### The records

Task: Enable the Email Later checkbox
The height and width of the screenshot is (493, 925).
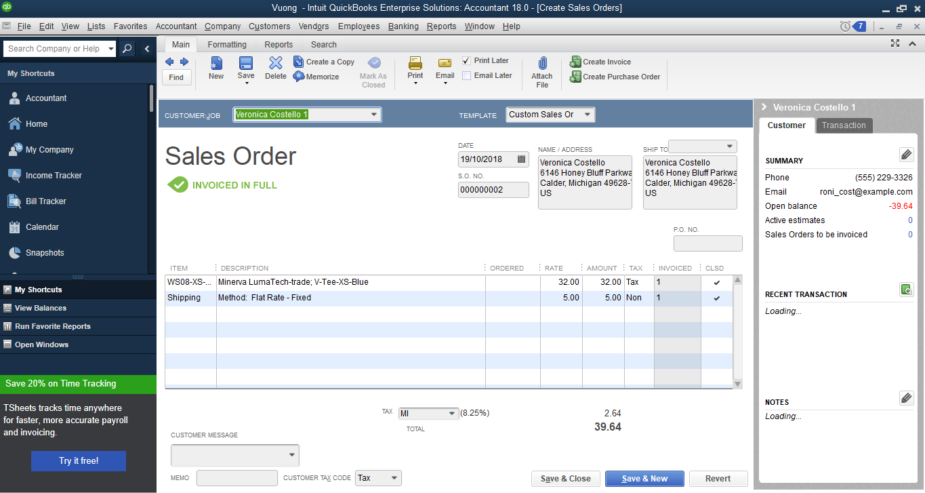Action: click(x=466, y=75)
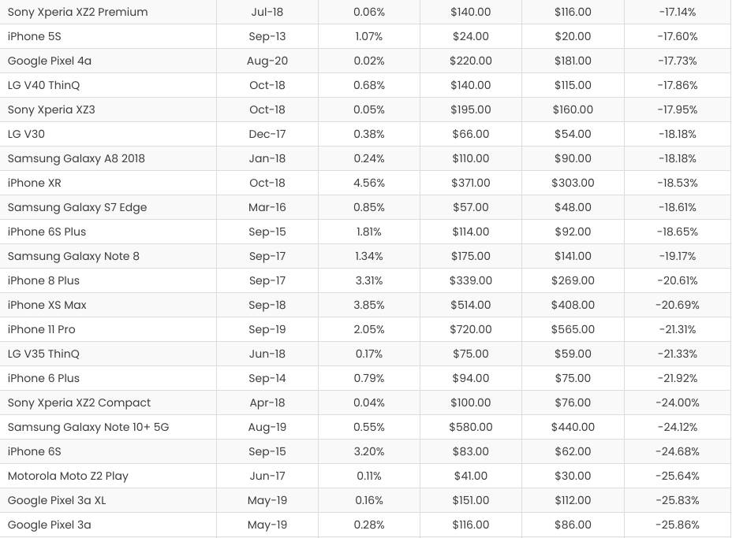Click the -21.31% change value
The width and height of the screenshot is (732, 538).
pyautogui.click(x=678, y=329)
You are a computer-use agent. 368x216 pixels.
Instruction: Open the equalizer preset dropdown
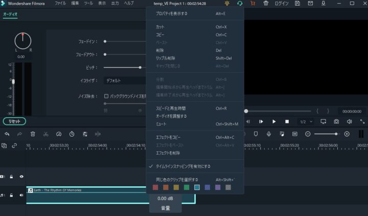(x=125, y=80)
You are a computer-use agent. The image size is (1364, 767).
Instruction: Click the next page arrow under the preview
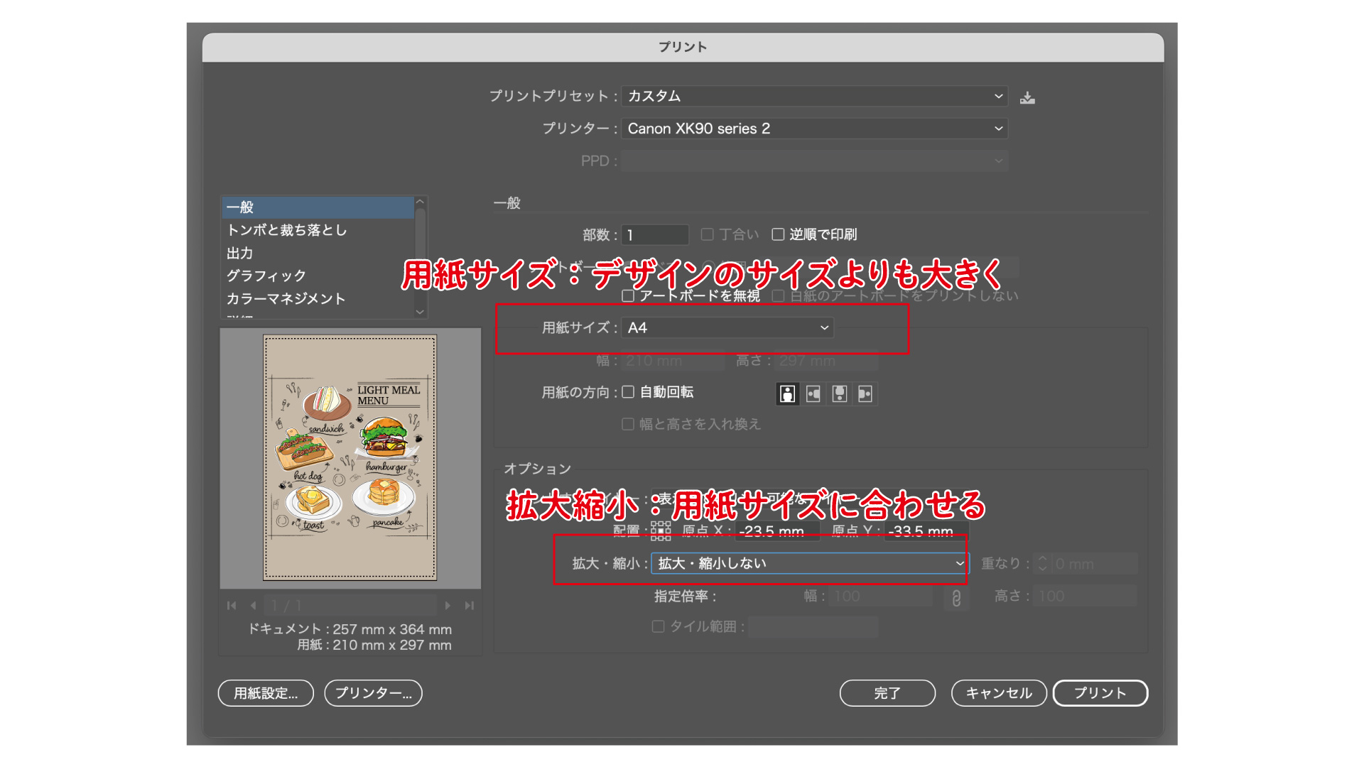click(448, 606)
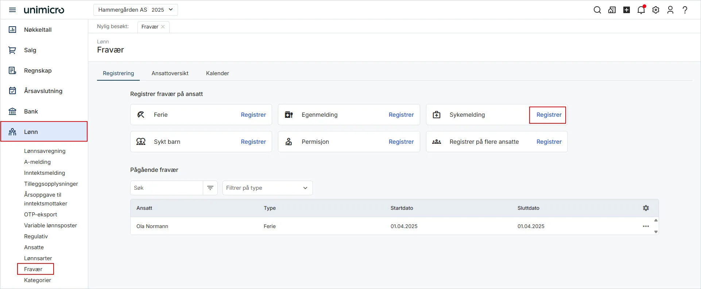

### Problem details
Rewrite the lines of the listing from the line containing "You are a computer-use agent. The" through the end of the listing, replacing "next page arrow" with "previous page arrow" and keeping everything else the same. Give only those lines, without the pictures.

### Exercise result
You are a computer-use agent. The image size is (1364, 767).
Instruction: Click the previous page arrow under the preview
click(448, 606)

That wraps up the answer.